1. Liga · 30. Spieltag
31.07.2026Jovic-Gala zerlegt Zebras: Schweinfurt demontiert Duisburg!
Was war das für ein Abend an der Wedau? Der 30. Spieltag der 1. Liga in der VDFB-Online-Liga lieferte ein Ergebnis, das selbst hartgesottene Kicker-Redakteure staunen ließ. Der MSV Duisburg, eigentlich bekannt für seine Zähigkeit, erlebte vor heimischem Publikum ein wahres Débâcle gegen einen entfesselten 1. FC Schweinfurt 05, der die Zebras mit einem historischen 1:7 vom Platz fegte.

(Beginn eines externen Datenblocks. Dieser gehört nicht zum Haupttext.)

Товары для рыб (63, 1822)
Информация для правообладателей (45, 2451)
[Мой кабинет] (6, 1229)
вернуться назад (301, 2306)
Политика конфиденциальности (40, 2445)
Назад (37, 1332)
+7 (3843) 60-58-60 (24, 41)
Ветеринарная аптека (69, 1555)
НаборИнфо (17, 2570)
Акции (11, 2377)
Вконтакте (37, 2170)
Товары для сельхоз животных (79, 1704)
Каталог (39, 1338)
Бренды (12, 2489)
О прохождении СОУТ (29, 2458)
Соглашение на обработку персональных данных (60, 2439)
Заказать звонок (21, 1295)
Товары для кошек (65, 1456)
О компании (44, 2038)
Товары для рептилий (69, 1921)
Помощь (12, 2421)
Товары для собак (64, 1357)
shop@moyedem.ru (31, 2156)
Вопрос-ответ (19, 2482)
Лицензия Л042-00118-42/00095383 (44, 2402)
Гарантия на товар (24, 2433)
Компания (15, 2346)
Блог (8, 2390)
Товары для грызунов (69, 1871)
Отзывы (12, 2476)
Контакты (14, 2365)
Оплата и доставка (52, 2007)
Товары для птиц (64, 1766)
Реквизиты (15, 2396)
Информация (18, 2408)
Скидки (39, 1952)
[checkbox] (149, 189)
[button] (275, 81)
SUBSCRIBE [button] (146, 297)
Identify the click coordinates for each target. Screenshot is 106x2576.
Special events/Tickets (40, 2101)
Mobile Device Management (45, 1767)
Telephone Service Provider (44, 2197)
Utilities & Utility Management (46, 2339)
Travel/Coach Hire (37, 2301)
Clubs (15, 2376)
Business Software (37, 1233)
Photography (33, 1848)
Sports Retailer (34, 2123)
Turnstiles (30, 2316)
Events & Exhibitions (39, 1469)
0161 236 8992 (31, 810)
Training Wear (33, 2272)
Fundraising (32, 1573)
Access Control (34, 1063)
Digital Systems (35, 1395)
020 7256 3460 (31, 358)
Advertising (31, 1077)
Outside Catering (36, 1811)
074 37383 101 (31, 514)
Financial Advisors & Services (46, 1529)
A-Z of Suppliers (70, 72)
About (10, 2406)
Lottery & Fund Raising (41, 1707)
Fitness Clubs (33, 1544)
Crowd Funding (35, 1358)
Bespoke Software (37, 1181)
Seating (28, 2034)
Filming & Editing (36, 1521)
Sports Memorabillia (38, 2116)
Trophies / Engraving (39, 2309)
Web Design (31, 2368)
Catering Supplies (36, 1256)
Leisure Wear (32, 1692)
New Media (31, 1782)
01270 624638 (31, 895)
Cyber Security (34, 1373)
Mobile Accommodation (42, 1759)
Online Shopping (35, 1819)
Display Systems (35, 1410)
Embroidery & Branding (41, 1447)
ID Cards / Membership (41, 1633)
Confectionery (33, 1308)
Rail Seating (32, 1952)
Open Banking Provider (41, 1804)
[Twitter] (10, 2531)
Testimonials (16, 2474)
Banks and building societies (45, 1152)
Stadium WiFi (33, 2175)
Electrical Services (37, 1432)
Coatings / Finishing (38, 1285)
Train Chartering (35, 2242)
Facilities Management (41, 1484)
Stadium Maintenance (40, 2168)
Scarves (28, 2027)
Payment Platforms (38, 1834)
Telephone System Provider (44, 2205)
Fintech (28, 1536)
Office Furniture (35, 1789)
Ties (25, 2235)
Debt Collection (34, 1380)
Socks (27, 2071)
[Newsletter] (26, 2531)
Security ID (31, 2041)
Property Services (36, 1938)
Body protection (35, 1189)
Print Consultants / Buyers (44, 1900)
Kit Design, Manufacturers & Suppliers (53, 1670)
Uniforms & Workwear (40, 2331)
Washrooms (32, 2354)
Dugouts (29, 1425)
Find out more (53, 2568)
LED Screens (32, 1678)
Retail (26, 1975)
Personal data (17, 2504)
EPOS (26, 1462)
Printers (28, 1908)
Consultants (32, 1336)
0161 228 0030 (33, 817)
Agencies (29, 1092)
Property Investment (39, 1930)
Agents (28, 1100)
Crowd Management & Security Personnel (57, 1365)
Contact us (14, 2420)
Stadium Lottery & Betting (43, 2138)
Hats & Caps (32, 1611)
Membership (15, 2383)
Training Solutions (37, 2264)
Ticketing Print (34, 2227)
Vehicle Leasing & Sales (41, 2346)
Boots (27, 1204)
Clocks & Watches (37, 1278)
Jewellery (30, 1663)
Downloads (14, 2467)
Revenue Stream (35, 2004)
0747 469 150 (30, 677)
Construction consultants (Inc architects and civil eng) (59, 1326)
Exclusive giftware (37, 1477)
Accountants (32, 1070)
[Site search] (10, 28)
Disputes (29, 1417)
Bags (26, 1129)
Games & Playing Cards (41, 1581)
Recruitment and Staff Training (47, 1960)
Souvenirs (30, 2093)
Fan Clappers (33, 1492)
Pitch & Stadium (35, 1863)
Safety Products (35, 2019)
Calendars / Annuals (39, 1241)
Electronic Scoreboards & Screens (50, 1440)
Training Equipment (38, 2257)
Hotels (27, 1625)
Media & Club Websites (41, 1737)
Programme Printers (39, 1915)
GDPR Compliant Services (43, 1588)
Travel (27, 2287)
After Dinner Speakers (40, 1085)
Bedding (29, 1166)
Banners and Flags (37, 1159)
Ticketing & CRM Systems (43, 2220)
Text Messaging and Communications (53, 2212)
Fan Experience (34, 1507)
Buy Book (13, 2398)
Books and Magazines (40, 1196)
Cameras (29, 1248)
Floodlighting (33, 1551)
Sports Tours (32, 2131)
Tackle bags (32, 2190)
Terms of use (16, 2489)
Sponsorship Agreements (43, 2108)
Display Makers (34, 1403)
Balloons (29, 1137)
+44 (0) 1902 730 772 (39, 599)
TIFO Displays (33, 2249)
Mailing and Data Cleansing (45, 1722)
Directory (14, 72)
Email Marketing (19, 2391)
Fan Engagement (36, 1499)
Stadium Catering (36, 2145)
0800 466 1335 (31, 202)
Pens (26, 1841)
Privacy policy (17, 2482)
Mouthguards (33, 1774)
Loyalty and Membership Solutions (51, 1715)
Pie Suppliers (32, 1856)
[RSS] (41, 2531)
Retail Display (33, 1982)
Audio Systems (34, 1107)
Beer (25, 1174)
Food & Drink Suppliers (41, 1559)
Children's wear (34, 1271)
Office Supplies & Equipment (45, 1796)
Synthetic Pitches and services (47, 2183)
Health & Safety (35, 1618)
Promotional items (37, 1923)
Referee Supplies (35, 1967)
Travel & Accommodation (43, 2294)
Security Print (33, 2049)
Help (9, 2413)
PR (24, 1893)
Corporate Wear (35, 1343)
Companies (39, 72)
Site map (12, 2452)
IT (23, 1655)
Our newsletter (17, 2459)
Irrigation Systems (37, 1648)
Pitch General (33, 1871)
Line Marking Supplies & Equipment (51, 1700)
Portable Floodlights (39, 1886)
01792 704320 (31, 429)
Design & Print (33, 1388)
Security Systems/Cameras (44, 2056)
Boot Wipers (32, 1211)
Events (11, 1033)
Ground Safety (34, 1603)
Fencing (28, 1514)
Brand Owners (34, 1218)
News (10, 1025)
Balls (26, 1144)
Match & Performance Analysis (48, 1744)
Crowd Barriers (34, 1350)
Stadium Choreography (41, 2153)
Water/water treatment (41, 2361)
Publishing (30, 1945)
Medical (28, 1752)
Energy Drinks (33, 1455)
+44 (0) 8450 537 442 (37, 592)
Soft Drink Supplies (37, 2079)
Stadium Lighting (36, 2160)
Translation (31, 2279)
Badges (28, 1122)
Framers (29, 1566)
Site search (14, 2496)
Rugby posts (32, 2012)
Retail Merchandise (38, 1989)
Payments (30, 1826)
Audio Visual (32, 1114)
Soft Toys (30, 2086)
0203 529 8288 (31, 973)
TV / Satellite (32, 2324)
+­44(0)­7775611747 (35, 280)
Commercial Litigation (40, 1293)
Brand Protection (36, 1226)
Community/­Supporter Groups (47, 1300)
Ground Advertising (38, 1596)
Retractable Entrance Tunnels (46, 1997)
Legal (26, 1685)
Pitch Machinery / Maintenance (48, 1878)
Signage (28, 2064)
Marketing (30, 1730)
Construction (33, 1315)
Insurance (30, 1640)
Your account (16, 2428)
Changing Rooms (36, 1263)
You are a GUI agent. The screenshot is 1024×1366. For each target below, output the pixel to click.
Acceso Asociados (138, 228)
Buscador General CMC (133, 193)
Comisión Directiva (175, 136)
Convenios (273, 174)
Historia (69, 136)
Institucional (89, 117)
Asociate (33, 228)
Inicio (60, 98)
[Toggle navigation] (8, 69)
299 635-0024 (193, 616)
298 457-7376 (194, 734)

Von der ersten Minute an schien der MSV einem Wirbelsturm ausgeliefert. Was auch immer sich die Duisburger vorgenommen hatten, es wurde binnen weniger Minuten von einem überragenden Luka Jovic und seinen kongenialen Partnern in seine Einzelteile zerlegt. Schon in der 4. Minute eröffnete Jovic nach Vorlage von Brandt den Torreigen, legte in der 9. Minute nach – wieder Brandt. Und als sei das nicht genug, vollendete Jovic in der 11. Minute seinen Hattrick, diesmal bedient von Skov Olsen. Der MSV-Abwehr schwirrte der Kopf, die Statistik sprach Bände: Schweinfurt hatte mit 4,8 erwarteten Toren (xG) eine deutlich höhere Effizienz als die Duisburger mit 1,4 xG.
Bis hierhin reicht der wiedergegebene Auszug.